■ YOUR GOAL: Please copy, with no word changed, only the run of lines that opens with the line containing "Task: Open Edit configuration templates link" and closes with the last line below.

(Saved data entries)
>>>

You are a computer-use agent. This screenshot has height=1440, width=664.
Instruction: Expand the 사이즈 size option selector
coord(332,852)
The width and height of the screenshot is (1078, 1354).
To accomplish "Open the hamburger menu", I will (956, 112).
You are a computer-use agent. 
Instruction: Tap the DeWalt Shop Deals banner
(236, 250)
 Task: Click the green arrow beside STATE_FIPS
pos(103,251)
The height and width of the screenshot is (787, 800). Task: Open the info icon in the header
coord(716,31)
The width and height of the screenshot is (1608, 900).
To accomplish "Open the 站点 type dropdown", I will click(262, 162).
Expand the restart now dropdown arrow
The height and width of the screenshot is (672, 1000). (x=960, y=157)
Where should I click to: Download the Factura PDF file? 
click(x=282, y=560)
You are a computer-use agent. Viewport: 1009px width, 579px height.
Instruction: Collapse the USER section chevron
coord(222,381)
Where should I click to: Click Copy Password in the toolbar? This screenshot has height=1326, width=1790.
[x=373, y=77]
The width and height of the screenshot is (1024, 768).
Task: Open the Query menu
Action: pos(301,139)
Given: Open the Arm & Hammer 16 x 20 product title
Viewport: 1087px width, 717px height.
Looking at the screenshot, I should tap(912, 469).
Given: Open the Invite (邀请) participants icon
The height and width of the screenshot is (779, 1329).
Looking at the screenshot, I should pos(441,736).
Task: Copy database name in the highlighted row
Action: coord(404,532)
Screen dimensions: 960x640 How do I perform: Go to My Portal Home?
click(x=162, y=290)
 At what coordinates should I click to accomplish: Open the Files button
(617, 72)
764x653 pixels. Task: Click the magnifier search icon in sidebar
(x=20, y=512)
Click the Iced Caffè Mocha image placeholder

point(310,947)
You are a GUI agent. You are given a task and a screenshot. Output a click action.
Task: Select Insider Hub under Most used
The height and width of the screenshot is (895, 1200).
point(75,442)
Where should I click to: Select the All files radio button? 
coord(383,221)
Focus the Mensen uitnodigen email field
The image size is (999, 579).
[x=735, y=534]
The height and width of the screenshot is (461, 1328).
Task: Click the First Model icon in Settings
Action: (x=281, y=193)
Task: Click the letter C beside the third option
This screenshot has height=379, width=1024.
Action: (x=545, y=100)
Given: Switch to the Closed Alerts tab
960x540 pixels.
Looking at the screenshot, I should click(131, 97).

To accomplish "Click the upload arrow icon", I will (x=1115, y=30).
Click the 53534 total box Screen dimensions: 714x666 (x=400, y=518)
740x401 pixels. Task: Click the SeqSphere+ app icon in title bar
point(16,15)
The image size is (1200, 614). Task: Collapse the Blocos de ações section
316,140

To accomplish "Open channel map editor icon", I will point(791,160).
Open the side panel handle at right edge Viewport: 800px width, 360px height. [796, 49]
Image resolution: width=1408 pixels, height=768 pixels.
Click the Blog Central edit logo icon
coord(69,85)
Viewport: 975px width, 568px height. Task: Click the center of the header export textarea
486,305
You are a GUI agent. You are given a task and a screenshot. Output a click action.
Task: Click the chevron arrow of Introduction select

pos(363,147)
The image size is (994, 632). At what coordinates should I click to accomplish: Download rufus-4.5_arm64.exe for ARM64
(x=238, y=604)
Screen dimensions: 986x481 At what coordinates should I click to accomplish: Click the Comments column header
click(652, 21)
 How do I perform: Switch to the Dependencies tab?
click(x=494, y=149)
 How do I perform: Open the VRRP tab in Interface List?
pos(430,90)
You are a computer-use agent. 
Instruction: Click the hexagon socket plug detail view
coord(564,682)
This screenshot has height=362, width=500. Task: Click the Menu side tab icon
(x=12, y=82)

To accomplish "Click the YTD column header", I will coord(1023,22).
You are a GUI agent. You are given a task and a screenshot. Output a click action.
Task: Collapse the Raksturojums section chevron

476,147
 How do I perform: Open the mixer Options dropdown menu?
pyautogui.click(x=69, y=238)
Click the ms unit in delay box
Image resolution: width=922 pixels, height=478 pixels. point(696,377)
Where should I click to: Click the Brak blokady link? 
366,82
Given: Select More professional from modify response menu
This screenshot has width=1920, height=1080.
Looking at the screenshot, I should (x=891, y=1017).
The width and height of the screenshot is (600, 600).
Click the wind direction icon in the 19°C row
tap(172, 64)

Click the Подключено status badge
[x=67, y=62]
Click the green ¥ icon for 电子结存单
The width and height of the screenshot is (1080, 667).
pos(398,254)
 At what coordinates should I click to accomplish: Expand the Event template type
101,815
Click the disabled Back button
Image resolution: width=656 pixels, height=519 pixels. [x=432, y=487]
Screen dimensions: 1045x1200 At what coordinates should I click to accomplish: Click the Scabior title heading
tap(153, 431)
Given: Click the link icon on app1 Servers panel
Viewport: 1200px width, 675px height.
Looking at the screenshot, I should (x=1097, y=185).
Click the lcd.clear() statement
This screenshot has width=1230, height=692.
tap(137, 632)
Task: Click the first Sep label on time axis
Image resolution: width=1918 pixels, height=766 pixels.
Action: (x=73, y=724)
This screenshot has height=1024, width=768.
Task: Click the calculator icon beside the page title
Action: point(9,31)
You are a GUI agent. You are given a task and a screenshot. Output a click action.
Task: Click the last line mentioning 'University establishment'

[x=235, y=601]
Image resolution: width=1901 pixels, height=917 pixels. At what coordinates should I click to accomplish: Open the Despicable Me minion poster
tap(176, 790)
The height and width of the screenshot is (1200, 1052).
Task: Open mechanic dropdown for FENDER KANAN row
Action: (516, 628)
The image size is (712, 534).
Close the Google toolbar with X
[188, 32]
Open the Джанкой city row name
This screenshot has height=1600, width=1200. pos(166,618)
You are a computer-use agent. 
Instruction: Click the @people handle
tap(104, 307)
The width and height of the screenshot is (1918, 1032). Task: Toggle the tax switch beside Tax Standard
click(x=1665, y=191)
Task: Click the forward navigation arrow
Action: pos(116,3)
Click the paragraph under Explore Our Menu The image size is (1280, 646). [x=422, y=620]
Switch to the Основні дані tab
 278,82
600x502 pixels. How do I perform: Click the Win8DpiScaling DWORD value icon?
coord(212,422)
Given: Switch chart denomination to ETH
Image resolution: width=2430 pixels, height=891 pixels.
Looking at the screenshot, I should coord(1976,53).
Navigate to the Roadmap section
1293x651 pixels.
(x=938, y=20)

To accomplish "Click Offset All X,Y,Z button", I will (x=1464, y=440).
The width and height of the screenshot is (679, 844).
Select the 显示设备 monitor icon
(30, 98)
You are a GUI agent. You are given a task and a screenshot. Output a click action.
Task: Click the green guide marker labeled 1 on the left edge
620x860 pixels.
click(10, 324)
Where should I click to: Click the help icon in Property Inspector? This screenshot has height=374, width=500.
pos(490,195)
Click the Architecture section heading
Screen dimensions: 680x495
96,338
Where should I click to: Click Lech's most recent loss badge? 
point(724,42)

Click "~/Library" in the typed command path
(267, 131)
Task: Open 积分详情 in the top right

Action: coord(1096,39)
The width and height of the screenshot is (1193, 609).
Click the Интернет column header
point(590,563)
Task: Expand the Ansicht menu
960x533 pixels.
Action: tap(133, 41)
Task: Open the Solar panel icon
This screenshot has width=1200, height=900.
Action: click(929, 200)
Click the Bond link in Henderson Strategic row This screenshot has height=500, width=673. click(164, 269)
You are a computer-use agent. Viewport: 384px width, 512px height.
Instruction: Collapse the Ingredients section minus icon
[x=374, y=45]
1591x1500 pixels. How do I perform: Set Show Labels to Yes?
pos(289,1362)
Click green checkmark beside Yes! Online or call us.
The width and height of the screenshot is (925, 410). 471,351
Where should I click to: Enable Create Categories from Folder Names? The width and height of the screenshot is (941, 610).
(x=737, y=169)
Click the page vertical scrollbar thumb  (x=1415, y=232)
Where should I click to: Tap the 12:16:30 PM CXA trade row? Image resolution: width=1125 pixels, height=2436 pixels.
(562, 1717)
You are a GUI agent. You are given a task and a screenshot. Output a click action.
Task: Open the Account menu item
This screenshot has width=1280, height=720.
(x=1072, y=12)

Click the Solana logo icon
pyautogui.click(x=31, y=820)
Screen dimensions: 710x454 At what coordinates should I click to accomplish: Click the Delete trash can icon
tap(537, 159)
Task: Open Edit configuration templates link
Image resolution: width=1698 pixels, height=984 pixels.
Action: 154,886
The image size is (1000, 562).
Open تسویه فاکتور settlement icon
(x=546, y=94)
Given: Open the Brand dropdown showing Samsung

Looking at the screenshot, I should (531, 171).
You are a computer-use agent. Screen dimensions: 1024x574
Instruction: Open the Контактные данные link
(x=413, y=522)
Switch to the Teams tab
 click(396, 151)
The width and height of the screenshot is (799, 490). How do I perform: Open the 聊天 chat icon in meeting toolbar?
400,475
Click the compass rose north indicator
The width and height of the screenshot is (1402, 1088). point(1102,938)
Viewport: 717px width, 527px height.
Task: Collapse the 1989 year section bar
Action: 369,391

<<<

■ RESPONSE:
Task: Open Edit configuration templates link
Image resolution: width=1698 pixels, height=984 pixels.
Action: 154,886
The image size is (1000, 562).
Open تسویه فاکتور settlement icon
(x=546, y=94)
Given: Open the Brand dropdown showing Samsung

Looking at the screenshot, I should (531, 171).
You are a computer-use agent. Screen dimensions: 1024x574
Instruction: Open the Контактные данные link
(x=413, y=522)
Switch to the Teams tab
 click(396, 151)
The width and height of the screenshot is (799, 490). How do I perform: Open the 聊天 chat icon in meeting toolbar?
400,475
Click the compass rose north indicator
The width and height of the screenshot is (1402, 1088). point(1102,938)
Viewport: 717px width, 527px height.
Task: Collapse the 1989 year section bar
Action: 369,391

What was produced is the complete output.